Rulings to protect the Delta Smelt will impact water allocations from Delta waters. |
California also suffers from an infrastructure drought. The State’s water delivery and storage systems are largely antiquated, and will not be able to serve a population that will swell from 38 million to 60 million people by 2050. While the Governor has called for nearly $12 billion in bond funds to pay for a range of future water management investments including additional storage, creating sustainable resource management plans for the Delta, river restoration, and additional conservation efforts, this amount is a proverbial drop in the bucket compared to future needs and costs. As was the case almost three decades ago, the Delta is again the nadir of today’s discussions about California’s water future. Although the proposed “Peripheral Canal” was soundly trampled by California voters in 1982, so much has changed since then that objective research institutions, such as the Public Policy Institute of California (PPIC), are now calling for construction of a peripheral canal as a means to satisfy both water demand AND improve environmental conditions. PPIC’s report concludes that sending water through the Delta for export purposes is worse for fish than previously thought. Well-respected environmental organizations such as the Nature Conservancy agree, recently publishing public statements of support for “alternative conveyance” solutions in the Delta. Further, the Delta’s levees, and the water supplies and land uses that depend on them, are highly vulnerable to failure. PPIC contends that the establishment of legal and regulatory tools can provide safeguards around the use of a future canal, including the constitutional protection of water export limits and creating proper partnerships to manage it.

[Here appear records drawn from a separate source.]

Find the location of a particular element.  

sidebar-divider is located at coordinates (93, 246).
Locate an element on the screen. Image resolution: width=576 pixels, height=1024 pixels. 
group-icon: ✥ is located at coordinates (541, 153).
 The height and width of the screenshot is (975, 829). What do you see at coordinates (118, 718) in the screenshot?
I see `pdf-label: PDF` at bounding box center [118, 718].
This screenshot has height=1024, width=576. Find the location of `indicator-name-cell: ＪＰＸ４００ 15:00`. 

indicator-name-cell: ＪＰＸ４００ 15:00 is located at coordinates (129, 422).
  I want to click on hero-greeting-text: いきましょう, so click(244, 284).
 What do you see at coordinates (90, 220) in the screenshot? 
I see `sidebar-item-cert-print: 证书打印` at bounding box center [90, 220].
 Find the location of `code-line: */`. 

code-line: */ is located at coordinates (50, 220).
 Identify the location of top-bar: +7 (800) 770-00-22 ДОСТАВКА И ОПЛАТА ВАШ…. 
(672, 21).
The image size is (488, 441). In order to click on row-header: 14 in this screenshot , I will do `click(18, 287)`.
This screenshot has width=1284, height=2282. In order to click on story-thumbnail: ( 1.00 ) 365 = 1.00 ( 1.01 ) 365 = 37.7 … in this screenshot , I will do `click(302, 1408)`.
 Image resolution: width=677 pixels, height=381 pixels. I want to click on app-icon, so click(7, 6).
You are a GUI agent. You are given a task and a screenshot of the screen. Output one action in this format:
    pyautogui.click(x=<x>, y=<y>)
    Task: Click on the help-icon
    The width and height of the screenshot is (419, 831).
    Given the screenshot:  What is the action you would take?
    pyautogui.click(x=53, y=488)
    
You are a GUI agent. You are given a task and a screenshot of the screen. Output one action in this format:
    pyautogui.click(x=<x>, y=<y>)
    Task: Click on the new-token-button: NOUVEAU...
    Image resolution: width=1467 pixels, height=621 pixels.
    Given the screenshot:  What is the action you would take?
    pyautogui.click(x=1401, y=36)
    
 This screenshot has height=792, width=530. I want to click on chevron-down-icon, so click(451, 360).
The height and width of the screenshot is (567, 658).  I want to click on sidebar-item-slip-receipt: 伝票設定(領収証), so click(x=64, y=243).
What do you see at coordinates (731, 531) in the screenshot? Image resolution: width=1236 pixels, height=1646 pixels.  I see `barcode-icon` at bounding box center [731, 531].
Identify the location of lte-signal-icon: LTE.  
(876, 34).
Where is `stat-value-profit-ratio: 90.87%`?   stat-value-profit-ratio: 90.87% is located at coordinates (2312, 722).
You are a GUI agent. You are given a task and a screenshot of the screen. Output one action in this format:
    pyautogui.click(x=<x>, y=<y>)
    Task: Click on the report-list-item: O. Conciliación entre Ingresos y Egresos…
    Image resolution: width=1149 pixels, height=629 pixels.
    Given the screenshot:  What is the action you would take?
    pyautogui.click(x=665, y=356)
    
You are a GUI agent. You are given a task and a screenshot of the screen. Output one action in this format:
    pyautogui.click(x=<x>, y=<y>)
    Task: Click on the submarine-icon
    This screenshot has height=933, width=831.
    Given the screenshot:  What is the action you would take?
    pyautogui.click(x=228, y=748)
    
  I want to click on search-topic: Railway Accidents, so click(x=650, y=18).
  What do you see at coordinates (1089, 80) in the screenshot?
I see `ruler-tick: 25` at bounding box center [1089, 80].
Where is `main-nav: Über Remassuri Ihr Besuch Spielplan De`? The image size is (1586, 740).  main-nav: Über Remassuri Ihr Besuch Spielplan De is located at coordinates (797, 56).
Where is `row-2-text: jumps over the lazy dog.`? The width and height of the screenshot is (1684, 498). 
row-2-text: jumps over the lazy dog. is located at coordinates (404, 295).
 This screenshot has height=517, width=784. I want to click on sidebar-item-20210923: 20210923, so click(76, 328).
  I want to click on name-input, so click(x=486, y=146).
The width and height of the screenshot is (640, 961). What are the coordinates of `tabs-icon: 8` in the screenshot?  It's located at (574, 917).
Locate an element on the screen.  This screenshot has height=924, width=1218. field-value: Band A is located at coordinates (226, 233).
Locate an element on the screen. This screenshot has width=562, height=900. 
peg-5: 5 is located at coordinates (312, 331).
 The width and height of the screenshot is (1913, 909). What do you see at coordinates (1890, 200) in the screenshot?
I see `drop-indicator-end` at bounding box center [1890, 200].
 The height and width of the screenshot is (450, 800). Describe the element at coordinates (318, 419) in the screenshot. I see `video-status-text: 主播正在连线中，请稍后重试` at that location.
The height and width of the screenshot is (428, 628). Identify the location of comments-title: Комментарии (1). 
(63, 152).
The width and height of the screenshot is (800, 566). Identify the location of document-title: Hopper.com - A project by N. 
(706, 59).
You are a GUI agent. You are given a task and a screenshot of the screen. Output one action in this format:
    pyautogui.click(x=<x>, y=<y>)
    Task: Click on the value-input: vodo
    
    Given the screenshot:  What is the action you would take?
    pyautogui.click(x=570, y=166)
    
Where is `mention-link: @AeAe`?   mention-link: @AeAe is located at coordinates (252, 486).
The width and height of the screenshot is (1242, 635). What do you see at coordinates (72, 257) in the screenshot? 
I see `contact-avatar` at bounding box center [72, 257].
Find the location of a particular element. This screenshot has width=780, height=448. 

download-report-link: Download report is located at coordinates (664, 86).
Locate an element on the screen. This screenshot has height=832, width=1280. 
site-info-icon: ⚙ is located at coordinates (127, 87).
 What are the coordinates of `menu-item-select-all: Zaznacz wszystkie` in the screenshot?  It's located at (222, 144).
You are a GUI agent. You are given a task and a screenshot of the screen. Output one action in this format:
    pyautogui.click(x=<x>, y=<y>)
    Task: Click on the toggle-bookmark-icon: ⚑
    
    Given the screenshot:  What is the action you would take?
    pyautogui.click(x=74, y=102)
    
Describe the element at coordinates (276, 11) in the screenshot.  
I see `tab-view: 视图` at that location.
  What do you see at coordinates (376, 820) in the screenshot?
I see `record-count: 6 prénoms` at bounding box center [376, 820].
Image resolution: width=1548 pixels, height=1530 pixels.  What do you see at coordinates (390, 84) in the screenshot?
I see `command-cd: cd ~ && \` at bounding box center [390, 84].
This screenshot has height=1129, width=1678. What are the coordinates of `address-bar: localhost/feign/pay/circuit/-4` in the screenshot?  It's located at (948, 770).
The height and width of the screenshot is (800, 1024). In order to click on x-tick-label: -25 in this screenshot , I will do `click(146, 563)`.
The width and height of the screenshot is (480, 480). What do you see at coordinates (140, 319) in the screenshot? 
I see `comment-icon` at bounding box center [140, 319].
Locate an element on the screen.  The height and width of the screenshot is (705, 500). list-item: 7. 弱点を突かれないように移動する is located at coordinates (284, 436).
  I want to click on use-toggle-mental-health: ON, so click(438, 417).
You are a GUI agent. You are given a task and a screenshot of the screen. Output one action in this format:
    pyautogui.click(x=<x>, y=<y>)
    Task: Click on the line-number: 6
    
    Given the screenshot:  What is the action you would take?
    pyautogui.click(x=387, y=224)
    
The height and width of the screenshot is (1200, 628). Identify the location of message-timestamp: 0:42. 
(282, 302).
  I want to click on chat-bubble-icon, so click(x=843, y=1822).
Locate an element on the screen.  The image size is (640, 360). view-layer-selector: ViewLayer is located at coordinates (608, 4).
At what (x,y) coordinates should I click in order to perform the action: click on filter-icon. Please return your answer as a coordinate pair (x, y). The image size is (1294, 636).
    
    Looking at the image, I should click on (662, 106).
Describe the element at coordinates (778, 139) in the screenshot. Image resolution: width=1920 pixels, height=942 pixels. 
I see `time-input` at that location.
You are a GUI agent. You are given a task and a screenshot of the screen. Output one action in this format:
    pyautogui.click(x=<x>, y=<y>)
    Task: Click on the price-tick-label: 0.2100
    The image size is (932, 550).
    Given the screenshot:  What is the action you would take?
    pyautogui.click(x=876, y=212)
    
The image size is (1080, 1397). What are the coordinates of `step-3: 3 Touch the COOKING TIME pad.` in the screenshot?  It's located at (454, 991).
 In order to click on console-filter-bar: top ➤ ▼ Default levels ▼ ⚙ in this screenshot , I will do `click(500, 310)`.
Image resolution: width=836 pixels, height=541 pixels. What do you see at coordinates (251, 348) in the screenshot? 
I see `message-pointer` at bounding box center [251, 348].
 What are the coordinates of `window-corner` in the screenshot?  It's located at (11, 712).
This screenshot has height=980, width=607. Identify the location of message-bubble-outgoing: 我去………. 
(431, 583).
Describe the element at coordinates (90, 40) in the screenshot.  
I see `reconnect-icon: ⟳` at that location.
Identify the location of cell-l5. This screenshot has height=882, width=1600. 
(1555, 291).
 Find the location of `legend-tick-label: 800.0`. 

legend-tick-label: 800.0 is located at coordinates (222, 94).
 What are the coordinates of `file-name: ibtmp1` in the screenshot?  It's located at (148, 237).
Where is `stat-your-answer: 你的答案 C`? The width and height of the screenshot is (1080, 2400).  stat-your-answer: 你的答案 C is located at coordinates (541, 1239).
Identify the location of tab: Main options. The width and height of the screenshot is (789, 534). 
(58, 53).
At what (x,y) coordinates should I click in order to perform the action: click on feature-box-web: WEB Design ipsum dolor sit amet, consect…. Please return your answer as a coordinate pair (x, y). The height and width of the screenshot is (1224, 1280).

Water conveyance through the delta is key to California’s long term water future. |
Time is of the essence if we are to secure a water future for California’s long term. Nature is best suited for addressing our current climatic drought. But the State’s elected officials, water leaders, and the public are squarely in charge of finding solutions to the regulatory and infrastructure droughts that we have imposed upon ourselves. As one local water official recently stated, “We can’t simply conserve our way out of” California’s water crisis.
Rick Bishop is the Executive Director of the Western Region Council of Governments.